Um zu verstehen, wie es zu der jetzt vielleicht unwirksamen Regel der Parlamentsbeteiligung gekommen war, muss man noch mal gut vier Wochen zurücksehen. Mitte September stand im Bundestag die Beratung des StabMechGesetzes an, das der Regierung gestatten sollte, den Euro-Rettungsschirm EFSF auf 440 Milliarden Euro zu erweitern. Viel Skepsis in der Opposition, genauso viel in der Koalition. Union und FDP glaubten seinerzeit, wenn sie dem Bundestag in dem Gesetz das Recht gäben, in Zukunft bei jeder Kleinigkeit mitbestimmen zu dürfen, würden die eigenen Leute zumindest beruhigt.
Rasch einigte man sich auf ein dreistufiges Verfahren: In prinzipiellen Fragen muss immer das ganze Plenum, in wichtigen Fragen zumindest der Haushaltsausschuss, in eiligen Dingen das Neuner-Gremium aus Experten im Bundestag entscheiden. Zumindest das Neuner-Gremium könnte aus heutiger Sicht ein Schritt zu viel gewesen sein. Unter anderem, weil die Koalition darin die Mehrheit hat und die Opposition keinerlei Recht, eine Entscheidung, die man für brisant hält, dem Haushaltsausschuss zuzuleiten, damit dort noch ein paar mehr Parlamentarier draufsehen können.

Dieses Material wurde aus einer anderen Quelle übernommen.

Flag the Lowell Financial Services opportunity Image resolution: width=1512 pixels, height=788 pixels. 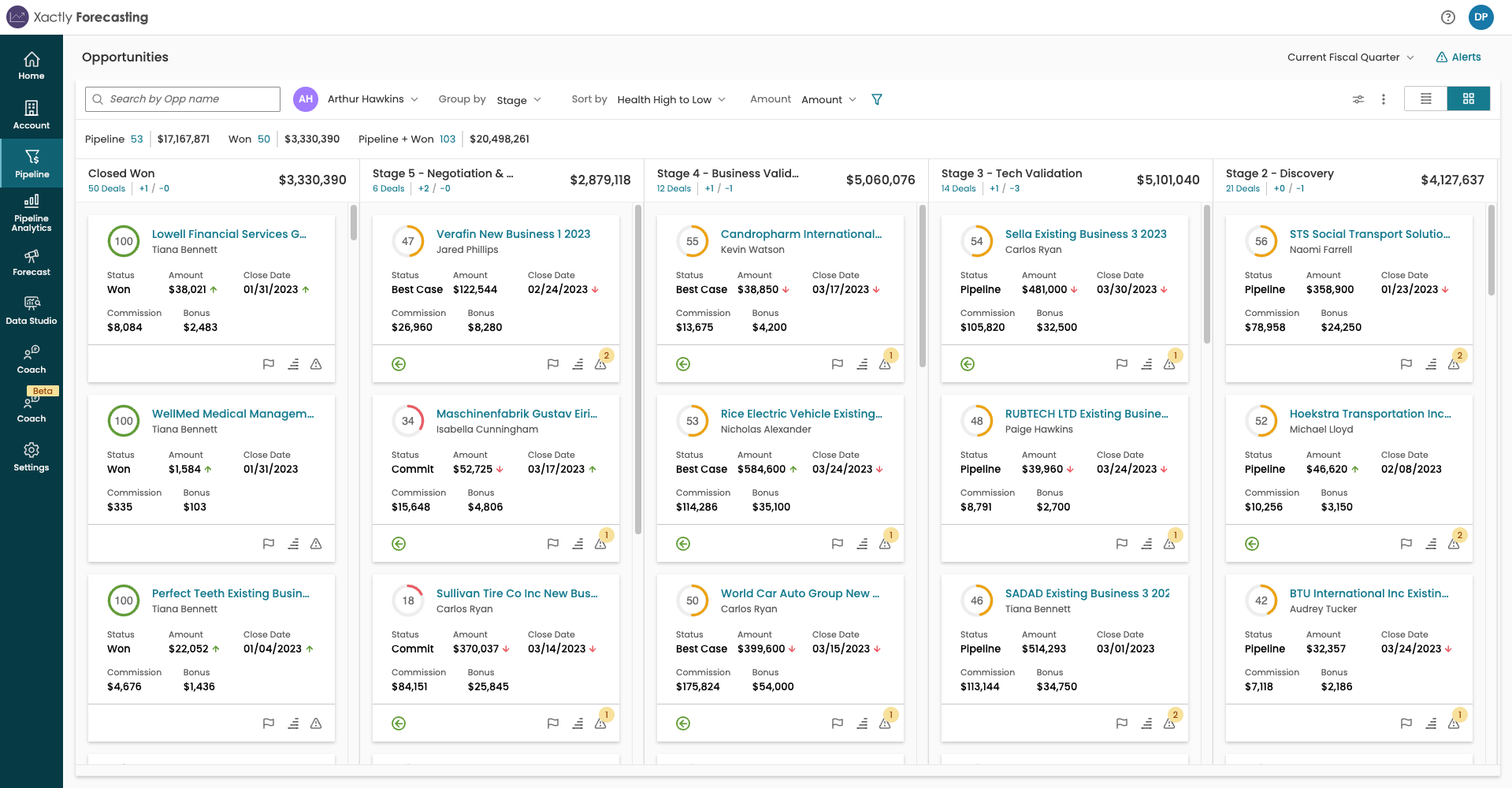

Die SPD hat dem Gesetz am 29. September zugestimmt. Und trotzdem will sie für die Panne vor dem Verfassungsgericht nicht mehr zuständig sein. Schon eine Woche vor der Abstimmung, am 21. September, habe man im Haushaltsausschuss juristische Aufklärung über die Verfassungsmäßigkeit der Regelungen verlangt, heißt es. Und dann auch erhalten, „gegen heftigen Widerstand von Union und FDP“, wie sich einer von der SPD erinnert. Lang und breit habe der Prozessbevollmächtigte des Bundestages, Professor Franz Mayer, schließlich erklärt, welche Bauchschmerzen er mit den Regeln zur Parlamentsbeteiligung habe. Offenbar auch mit dem Neuner-Gremium. „Das geht alles so überhaupt nicht“, soll Mayer gesagt haben. Beschlossen haben es die 620 Bundestagsabgeordneten eine Woche später trotzdem. Kanzlermehrheit der Koalition, SPD und Grüne stimmten zu.
Nun muss ausgerechnet Norbert Lammert (CDU) einen Ausweg finden, damit Deutschland sich nicht blamiert, wenn vor Weihnachten doch noch irgendwo ein Euro-Land eilig gerettet werden muss. Der Parlamentspräsident übrigens, Ironie der Geschichte, hatte die Latte für die Rechte des Bundestages im September besonders hoch gelegt.